IRL was an app that promised to connect young people and help them discover real time events together – putting the social back in social media. And it would, it said, give Generation Z, who never related to established sites like Facebook, their own platform.
But now it has been abruptly shut down and hundreds of millions of dollars of investors’ money has been lost as a result.
Users attempting to log on to IRL.com – the name comes from a long-standing internet acronym for ‘in real life’ – now just see a picture of Squidward, a sad-faced character from the SpongeBob SquarePants cartoons which were popular with Gen Z’ers when they were kids, along with the message: “IRL has shut down. We thank you for hosting your community chats with us, and we wish your community great conversations on other platforms moving forward.”
It was a startling crash for a start-up that had seemed to have so much going for it – and which had been a darling for investors: it had that terrifically memorable domain name, had secured over $200 million in funding and had rapidly grown a global user audience from nothing to 20 million.
Until recently the company had even appeared to have overcome the challenges of launching an event-discovery app during the early days of the COVID-19 pandemic when everyone was stuck inside. And as the world unlocked again, IRL looked set to boom.
Well, in a perfectly neat case of irony, it turned out that almost all of those supposed 20 million unique users of IRL.com didn’t actually exist in real life. An inventory discovered that as many as 95% of those on the platform were fake accounts, bots and the like.

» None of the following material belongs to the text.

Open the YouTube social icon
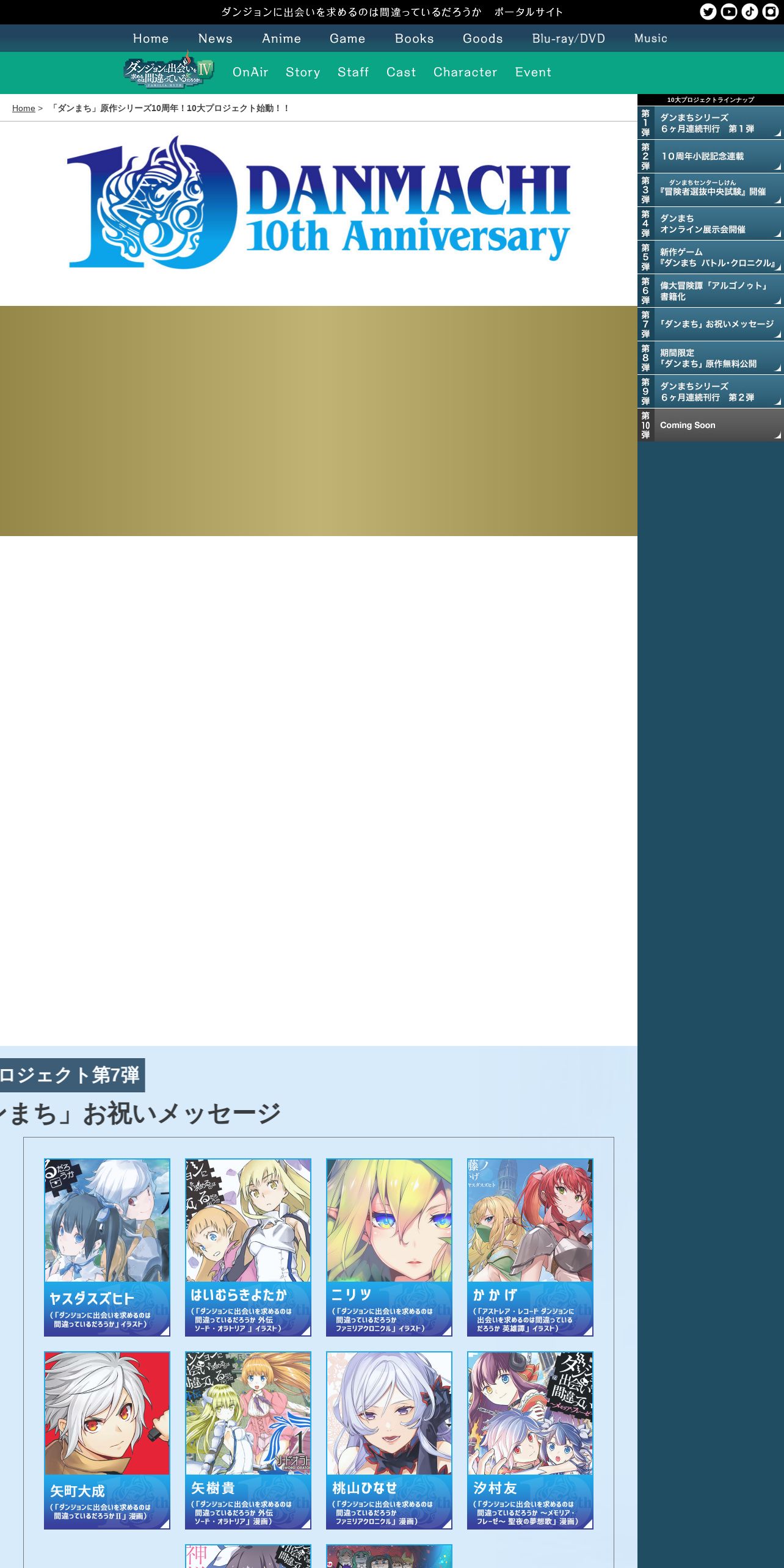This screenshot has height=1568, width=784. pos(728,12)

There had already been dawning concerns about IRL in the spring when its founder and CEO was suspended, and a new team brought in. It was their investigation that discovered the terrible truth – and when that became public, investors couldn’t pull out fast enough which meant the final collapse was inevitable.

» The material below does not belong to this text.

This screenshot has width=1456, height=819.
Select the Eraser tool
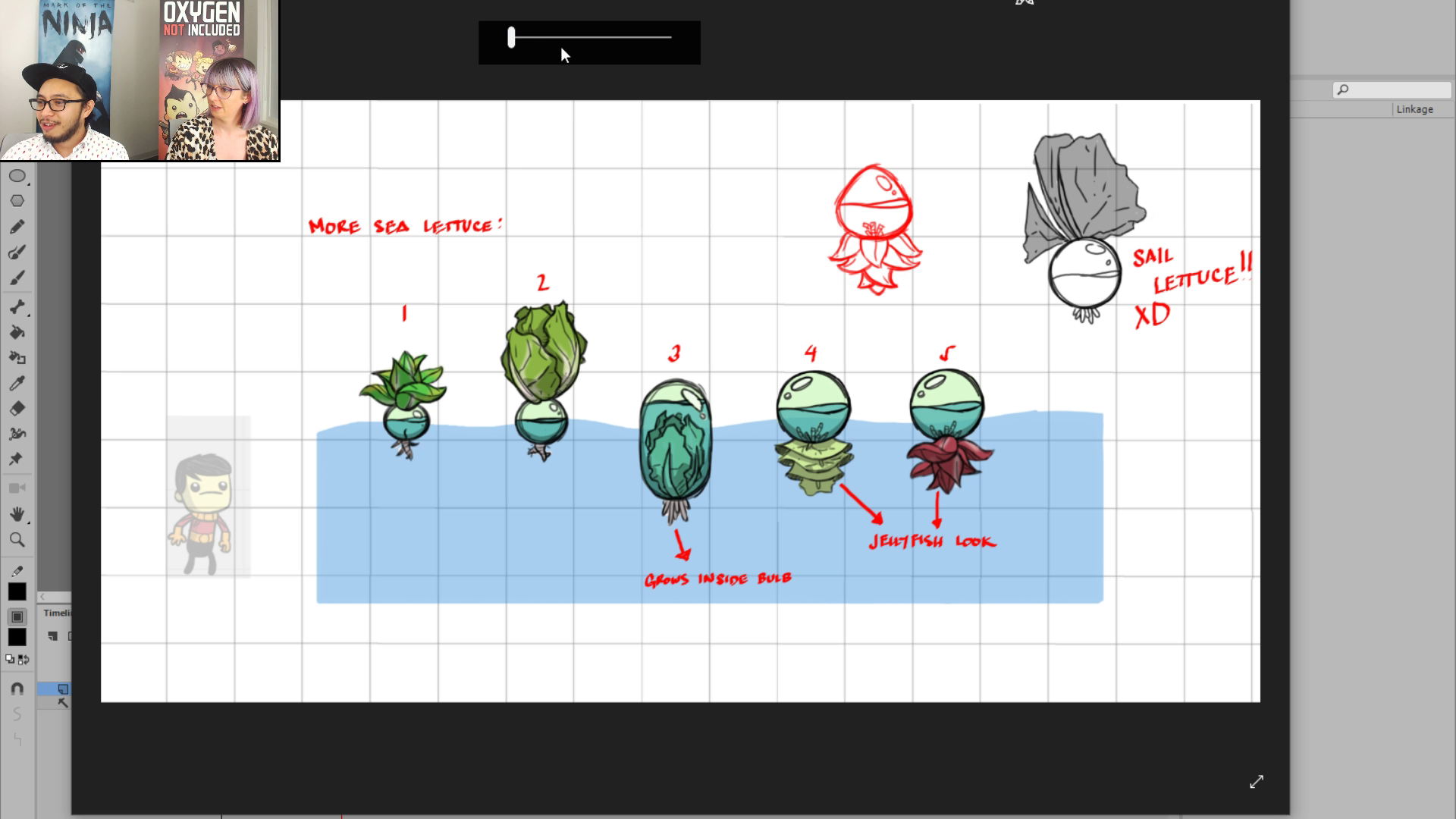click(x=17, y=409)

Of course, IRL isn’t the first app to be haunted by fake users. Twitter has long been plagued by the same – which became a negotiation point when Elon Musk was trying to buy it. And earlier this year JP Morgan sued the founder of Frank, an app it required for $175 million, for allegedly misleading it over the start-up’s user numbers to increase the sale price.
But IRL must be the app that’s been most spectacularly brought down by bots.
There are a number of lessons that can be learned from this – about due diligence, investor gullibility and so on – but for me its most pertinent take-home is that it reinforces the critical importance of knowing your customers.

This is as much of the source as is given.